ETH has historically dominated demand for on-chain crypto asset financialization, with $115B worth of ETH staked to secure the Ethereum network and $35B further restaked to secure other networks. ETH is also the most widely-used collateral asset on-chain. ETH staking and restaking provide the equivalent “risk-free rate” for crypto. This entire use case will likely be subsumed by Bitcoin, which is a superior collateral asset and is rapidly catching up on relevant technological metrics.
Bitcoin also has a superior cultural component: it hasn’t historically been viewed as a competitor to most smart-contracting blockchains. The deeply partisan relationships between Ethereum, Solana, Cardano, Tron, and others do not exist to the same degree with Bitcoin. Each of those chains uses its own base asset to bootstrap security and continually dilutes holders through high inflation — a massive cost that means most blockchains are unprofitable the majority of the time. Layer 2 technologies demonstrate that a chain with a unique asset can exist on top of a far more secure Layer 1 and reduce security costs by 10–100x.

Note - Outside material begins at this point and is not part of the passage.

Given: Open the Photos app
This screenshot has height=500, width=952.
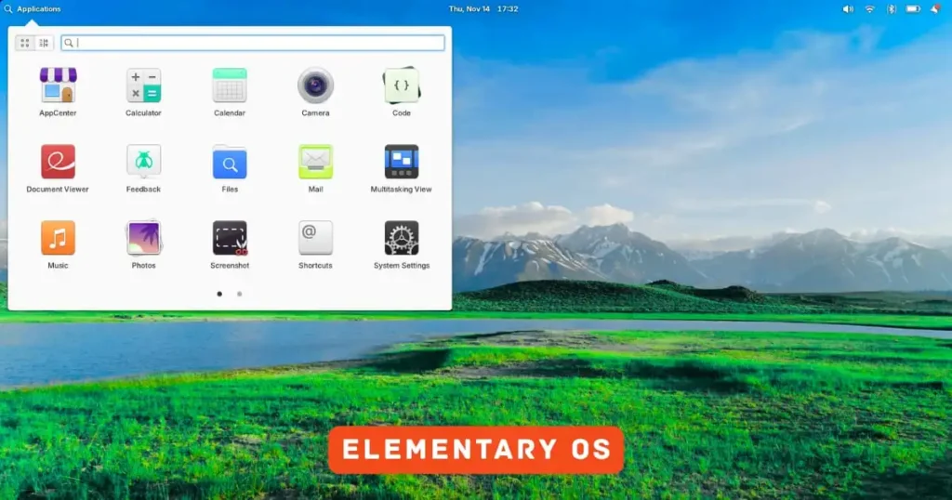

The only real Layer 1 option to build on has been Ethereum, which is culturally impossible for legacy competitors like Cardano, Polkadot, Cosmos, Avalanche, Tron, BNB, and Solana. Bitcoin now offers an alternative that is economically more secure, credibly neutral, and potentially offers superior technological security by dint of a lower attack surface. Legacy projects can remove billions of dollars of annual expenses and inflation by moving to a proof-of-stake model using BTC or an L2 directly on top of Bitcoin.
Managing Risk When You’re Early
DeFi is similar to traditional lending in that the biggest single risk is usually your counterparty — in this case, the decentralized application itself. History shows that a hack of the application often results in the total loss of principal. Diversification can be a useful tool to counter this risk, but DeFi requires other, new frameworks to evaluate risks as well. The underlying technology is usually more relevant than the balance sheet. Your returns can be denominated in a range of cryptocurrencies that each come with unique risks — tokenomics, tech risks, and founder/product quality.
Custody solutions are highly fragmented, with best practices defined by the capability and product availability on each blockchain. Crisis situations can happen in a literal instant, forcing asset managers to react instinctively. The risk/reward for vanilla liquidity provisioning is often unattractive compared to the additional incentives that a large LP can extract. Together, these factors have led to a decline in retail LP as efficiencies in risk management and incentive extraction accrue to institutional investors.